__EXERCISE REQUIREMENTS__
This exercise asks for an exact copy of the lines from the one containing "You are a computer-use" through the final line of the material, with pictures omitted.

── PROVIDED RECORDS

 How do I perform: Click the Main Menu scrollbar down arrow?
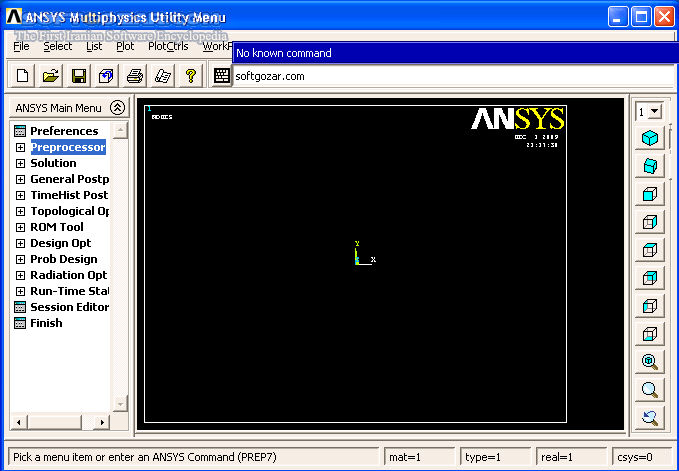(x=120, y=403)
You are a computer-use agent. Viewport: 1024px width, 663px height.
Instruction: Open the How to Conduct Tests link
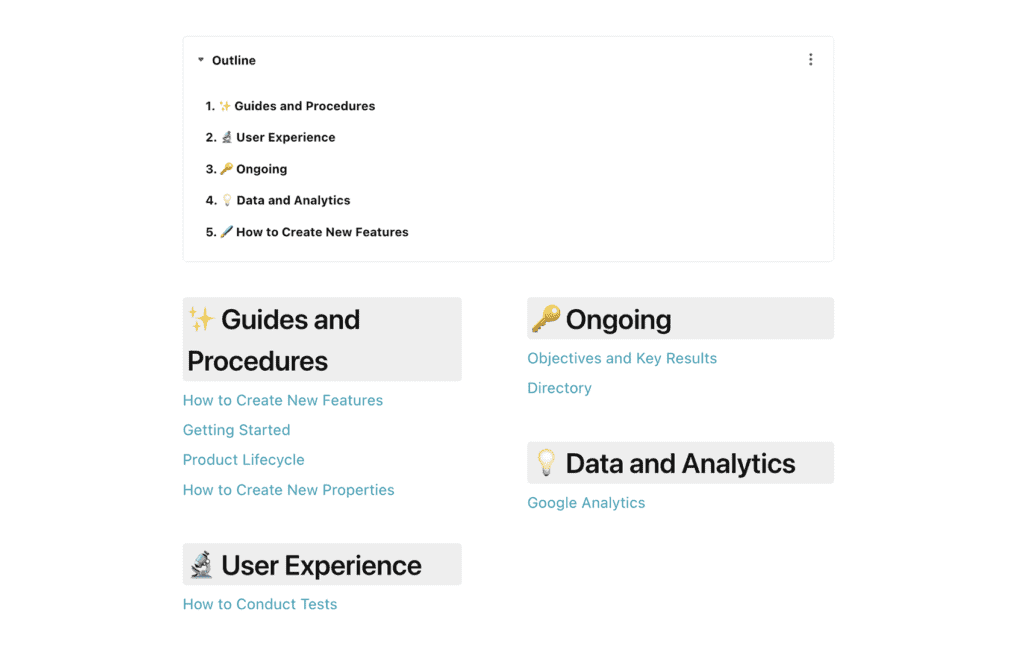[260, 604]
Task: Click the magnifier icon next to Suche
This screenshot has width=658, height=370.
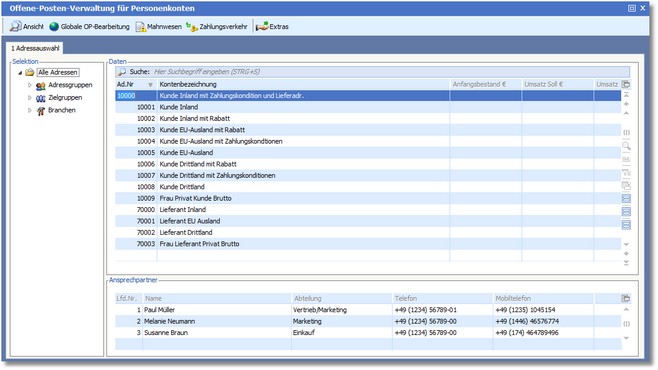Action: (122, 72)
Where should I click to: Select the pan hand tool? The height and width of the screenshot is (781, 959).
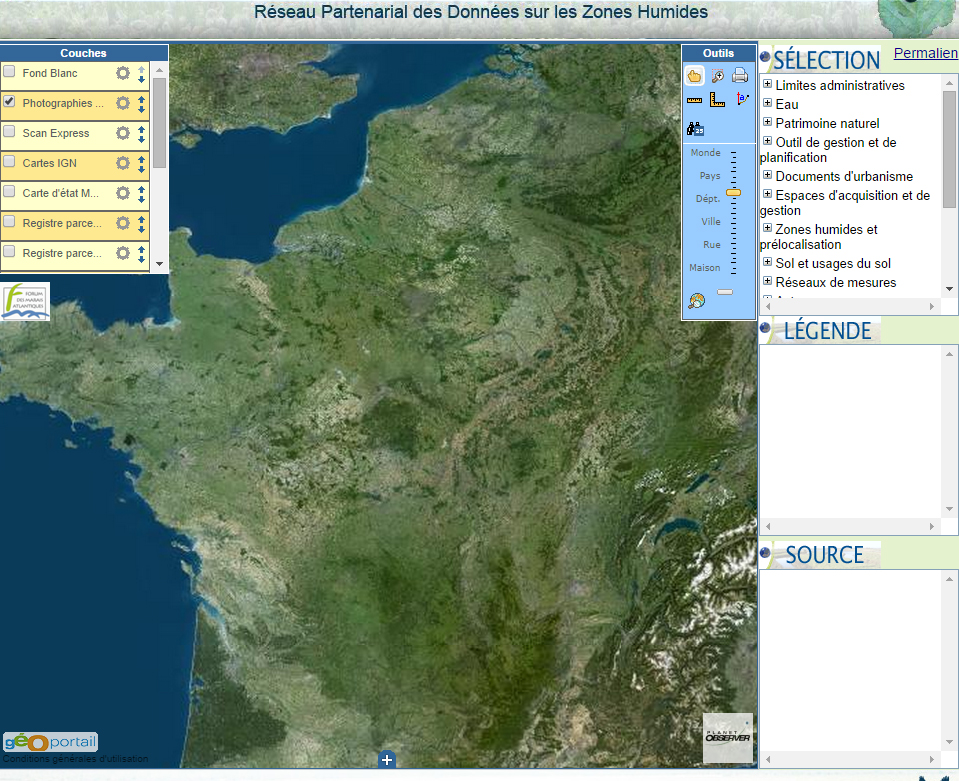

────

__SOLUTION TO THIS PROBLEM__
You are a computer-use agent. Viewport: 1024px width, 663px height.
Instruction: Open the How to Conduct Tests link
[260, 604]
Task: Click the magnifier icon next to Suche
This screenshot has width=658, height=370.
Action: (122, 72)
Where should I click to: Select the pan hand tool? The height and width of the screenshot is (781, 959).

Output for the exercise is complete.